宋南亭搖搖頭:“上面和這裏的材質一樣,但空間更大,而且有很多口子,我們不敢亂探,打算先回來讨論一下。”
宋南亭頓了頓,又問道,“星眠,你有沒有感覺到什麽?”
顧星眠愣住,随即反應過來,看向蕭穹。
當時地縫打開的時候,是他跟蕭穹說的跳下去,難道蕭穹沒有告訴宋南亭?
他看向蕭穹。
宋南亭很快意識到了什麽:“難道有什麽是我不知道的?”
蕭穹沒說話,只是注視着顧星眠。
不對。
蕭穹甚至沒有問他,為什麽要跳下來。
這不是他的風格!
就在顧星眠察覺到了問題的時候,他對面的“蕭穹”忽然掏出輔卡朝他攻擊過來。
鋒利的輔卡邊緣劃開了他的喉嚨,劇痛襲來。
他猛然睜開了眼睛。
四周依舊是一片漆黑安靜。
顧星眠摸了摸額頭,摸到一手冷汗。
原來只是夢。
可是這個夢太清晰了,也太令人不可置信了。
顧星眠強迫自己忘記夢裏的事情,下意識地去摸旁邊,空的!
那一瞬間,恐懼感如螞蟻般爬上了他的後背。
竟然是和夢裏一模一樣。
只是下一秒,一團火光出現,蕭穹的臉出現在他面前:“怎麽了?”
顧星眠怔怔地看着他。
蕭穹微微皺起了眉頭,正打算伸手在顧星眠眼前晃一晃,卻見他驚恐地後退,蕭穹的手頓時僵在了半空中。
顧星眠此時才反應過來,自己竟然反應過激了。
蕭穹收回手,解釋道:“剛剛我醒來,看你們都睡着,打算再去找一下……”
“哦。”顧星眠吶吶地應道。
蕭穹:“你是不是不舒服,要不先回我精神體裏休息?”
顧星眠猶豫了一下,便進入了他的精神體。
在精神體裏,他仿佛放松了許多,恐懼感也消散了許多。
他看着蕭穹不斷地在摸索敲打山壁,忽然說道:【你要不要看看頭頂?】
蕭穹說道:【你能感覺到?】
顧星眠:【诶?】
蕭穹:【我以為,你和之前一樣,完全感覺不到空間的變化……】
顧星眠聽完他的解釋,竟哭笑不得。
原來蕭穹以為他感覺不到,怕他會覺得內疚,所以體貼地幹脆沒問,結果竟然令他多想了,還做了個這樣的噩夢。

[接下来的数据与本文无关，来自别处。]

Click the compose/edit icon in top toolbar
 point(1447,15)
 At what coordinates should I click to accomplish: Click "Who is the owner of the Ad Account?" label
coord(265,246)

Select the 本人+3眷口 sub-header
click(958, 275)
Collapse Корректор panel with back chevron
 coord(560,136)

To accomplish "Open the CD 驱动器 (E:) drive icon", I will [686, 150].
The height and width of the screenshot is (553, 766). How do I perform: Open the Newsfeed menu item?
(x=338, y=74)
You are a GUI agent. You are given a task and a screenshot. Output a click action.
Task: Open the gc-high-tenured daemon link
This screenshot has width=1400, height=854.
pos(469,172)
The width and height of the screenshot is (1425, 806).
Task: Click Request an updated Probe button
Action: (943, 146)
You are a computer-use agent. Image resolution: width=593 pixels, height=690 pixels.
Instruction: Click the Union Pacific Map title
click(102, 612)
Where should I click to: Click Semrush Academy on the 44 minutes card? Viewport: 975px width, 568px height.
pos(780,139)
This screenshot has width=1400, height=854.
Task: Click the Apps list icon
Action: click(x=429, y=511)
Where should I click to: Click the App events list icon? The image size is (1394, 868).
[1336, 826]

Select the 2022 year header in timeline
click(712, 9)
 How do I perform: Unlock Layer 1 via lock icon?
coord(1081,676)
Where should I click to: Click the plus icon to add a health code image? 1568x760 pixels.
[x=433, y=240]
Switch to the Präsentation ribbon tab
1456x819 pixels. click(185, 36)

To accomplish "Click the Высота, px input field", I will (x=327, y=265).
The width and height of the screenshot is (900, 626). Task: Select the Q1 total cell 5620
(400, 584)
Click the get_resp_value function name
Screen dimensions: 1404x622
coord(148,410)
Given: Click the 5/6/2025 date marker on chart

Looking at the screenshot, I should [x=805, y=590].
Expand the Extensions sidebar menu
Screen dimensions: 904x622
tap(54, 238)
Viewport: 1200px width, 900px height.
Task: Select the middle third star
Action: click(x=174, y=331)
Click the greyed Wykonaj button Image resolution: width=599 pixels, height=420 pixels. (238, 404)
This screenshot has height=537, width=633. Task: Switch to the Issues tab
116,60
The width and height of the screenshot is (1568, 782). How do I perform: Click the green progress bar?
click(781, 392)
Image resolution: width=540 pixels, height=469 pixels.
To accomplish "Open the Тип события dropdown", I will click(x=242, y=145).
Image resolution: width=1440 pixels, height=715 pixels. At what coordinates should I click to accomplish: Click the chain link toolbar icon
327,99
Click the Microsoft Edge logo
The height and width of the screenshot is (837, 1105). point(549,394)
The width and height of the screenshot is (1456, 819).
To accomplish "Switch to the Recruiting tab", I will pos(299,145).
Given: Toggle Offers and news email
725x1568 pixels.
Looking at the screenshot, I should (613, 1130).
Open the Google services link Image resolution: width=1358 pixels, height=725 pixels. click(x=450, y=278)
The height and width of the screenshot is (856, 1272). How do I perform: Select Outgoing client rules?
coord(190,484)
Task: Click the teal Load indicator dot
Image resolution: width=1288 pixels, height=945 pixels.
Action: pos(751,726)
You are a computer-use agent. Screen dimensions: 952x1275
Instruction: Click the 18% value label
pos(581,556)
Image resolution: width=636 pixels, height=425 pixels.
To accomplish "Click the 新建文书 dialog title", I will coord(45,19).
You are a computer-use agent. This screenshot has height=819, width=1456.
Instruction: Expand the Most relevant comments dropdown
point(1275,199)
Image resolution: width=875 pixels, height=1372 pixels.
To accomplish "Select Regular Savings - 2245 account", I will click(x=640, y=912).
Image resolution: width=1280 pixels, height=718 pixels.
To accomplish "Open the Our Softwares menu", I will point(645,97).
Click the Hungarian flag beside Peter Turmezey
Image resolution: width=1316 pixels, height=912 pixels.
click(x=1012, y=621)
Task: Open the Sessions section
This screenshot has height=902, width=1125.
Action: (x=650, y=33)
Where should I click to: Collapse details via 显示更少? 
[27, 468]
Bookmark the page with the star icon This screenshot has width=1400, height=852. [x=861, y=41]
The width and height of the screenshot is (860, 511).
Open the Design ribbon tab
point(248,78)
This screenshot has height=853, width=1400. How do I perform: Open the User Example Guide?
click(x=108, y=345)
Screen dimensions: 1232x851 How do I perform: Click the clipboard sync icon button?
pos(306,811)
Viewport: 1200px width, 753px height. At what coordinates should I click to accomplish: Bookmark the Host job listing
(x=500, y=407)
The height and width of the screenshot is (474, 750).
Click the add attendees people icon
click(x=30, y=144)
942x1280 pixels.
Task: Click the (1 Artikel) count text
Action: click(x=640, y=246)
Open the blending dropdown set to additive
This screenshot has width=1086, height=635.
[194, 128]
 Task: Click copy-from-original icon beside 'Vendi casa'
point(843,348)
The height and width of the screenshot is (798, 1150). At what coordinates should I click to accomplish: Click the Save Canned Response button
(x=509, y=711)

顧星眠以為自己的狀态比蕭穹他們好,但其實這一路他也在不知不覺被影響,幸好沒出什麽事情,卻也讓他吓出了一身冷汗。
想開了之後,那些亂七八糟的念頭好像也不在了。
他坦然地問道:【那你就什麽都沒想,就跳下來了?】
蕭穹:【嗯。】
顧星眠的心,仿佛被這聲“嗯”給刺了一下,随後又像是被灑進了花種,在心髒裏開出了茂盛的花朵。
這些花朵驅散了他內心僅剩的一點恐懼,他半開玩笑地将剛剛做的噩夢告訴蕭穹。